Contribution Guide

June 17, 2026 · View on GitHub

Before you get started

Code of Conduct

Please make sure to read and observe our Code of Conduct.

Your First Contribution

Code style

  • We follow Go Code Review
  • At a minimum, use go fmt to format your code before committing. Ideally you should use trunk as our CI will run trunk on your code
  • If you see any code which clearly violates the style guide, please fix it and send a pull request. No need to ask for permission
  • Avoid unnecessary vertical spaces. Use your judgment or follow the code review comments
  • Wrap your code and comments to 120 characters, unless doing so makes the code less legible

License Header

Every new source file must begin with a license header.

Most of Dgraph, Badger, and the Dgraph clients (dgo, dgraph-js, pydgraph and dgraph4j) are licensed under the Apache 2.0 license:

/*
 * SPDX-FileCopyrightText: © 2017-2026 Istari Digital, Inc.
 * SPDX-License-Identifier: Apache-2.0
 */

Find a good first topic

You can start by finding an existing issue with the good first issue or help wanted labels. These issues are well suited for new contributors.

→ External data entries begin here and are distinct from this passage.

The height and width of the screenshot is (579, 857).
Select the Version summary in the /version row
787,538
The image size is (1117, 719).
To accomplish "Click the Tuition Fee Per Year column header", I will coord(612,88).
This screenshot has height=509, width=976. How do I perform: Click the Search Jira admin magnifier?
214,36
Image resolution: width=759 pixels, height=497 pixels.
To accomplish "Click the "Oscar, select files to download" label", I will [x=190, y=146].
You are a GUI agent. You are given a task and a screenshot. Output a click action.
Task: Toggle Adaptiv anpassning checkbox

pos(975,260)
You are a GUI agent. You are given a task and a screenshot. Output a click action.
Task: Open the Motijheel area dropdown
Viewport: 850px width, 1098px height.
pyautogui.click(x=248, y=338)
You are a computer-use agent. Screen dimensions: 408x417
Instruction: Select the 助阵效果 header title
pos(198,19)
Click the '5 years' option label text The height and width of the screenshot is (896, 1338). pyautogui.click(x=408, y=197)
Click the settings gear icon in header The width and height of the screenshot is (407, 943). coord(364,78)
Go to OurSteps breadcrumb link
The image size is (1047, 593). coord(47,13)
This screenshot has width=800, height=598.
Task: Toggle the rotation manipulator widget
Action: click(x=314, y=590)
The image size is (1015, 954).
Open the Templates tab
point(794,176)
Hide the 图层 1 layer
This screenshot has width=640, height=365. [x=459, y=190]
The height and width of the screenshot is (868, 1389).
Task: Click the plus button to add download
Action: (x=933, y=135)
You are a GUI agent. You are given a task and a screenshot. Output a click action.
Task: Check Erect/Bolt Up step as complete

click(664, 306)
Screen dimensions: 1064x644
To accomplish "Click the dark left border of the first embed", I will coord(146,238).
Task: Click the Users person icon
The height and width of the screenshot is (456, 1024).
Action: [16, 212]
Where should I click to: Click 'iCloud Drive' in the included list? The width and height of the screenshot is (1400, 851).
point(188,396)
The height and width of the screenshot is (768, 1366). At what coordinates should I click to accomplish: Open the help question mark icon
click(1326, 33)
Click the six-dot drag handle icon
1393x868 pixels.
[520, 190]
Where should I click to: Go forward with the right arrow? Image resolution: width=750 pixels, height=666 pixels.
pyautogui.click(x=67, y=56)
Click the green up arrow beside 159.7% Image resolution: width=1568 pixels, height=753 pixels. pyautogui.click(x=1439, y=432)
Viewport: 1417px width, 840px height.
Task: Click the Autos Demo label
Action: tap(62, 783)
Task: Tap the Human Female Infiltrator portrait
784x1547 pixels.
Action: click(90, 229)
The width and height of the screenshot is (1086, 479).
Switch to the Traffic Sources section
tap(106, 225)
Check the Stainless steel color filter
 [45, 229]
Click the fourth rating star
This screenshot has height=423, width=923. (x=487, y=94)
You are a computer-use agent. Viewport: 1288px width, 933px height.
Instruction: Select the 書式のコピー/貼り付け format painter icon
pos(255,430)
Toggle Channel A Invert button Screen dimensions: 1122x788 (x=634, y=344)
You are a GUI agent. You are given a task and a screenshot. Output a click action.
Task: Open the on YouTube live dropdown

Setting up your development environment

Fork the project

Clone the project

git clone https://github.com/$GITHUB_USER/badger
cd badger
git remote add upstream git@github.com:dgraph-io/badger.git

# Never push to the upstream main
git remote set-url --push upstream no_push

New branch for a new code

Get your local main up to date:

git fetch upstream
git checkout main
git rebase upstream/main

Create a new branch from the main:

git checkout -b my_new_feature

And now you can finally add your changes to project.

Test

Build and run all tests:

./test.sh

Commit and push

Commit your changes:

git commit

When the changes are ready to review:

git push origin my_new_feature

Create a Pull Request

Just open https://github.com/$GITHUB_USER/badger/pull/new/my_new_feature and fill the PR description.

Sign the CLA

Click the Sign in with Github to agree button to sign the CLA. An example.

Get a code review

If your pull request (PR) is opened, it will be assigned to one or more reviewers. Those reviewers will do a code review.

To address review comments, you should commit the changes to the same branch of the PR on your fork.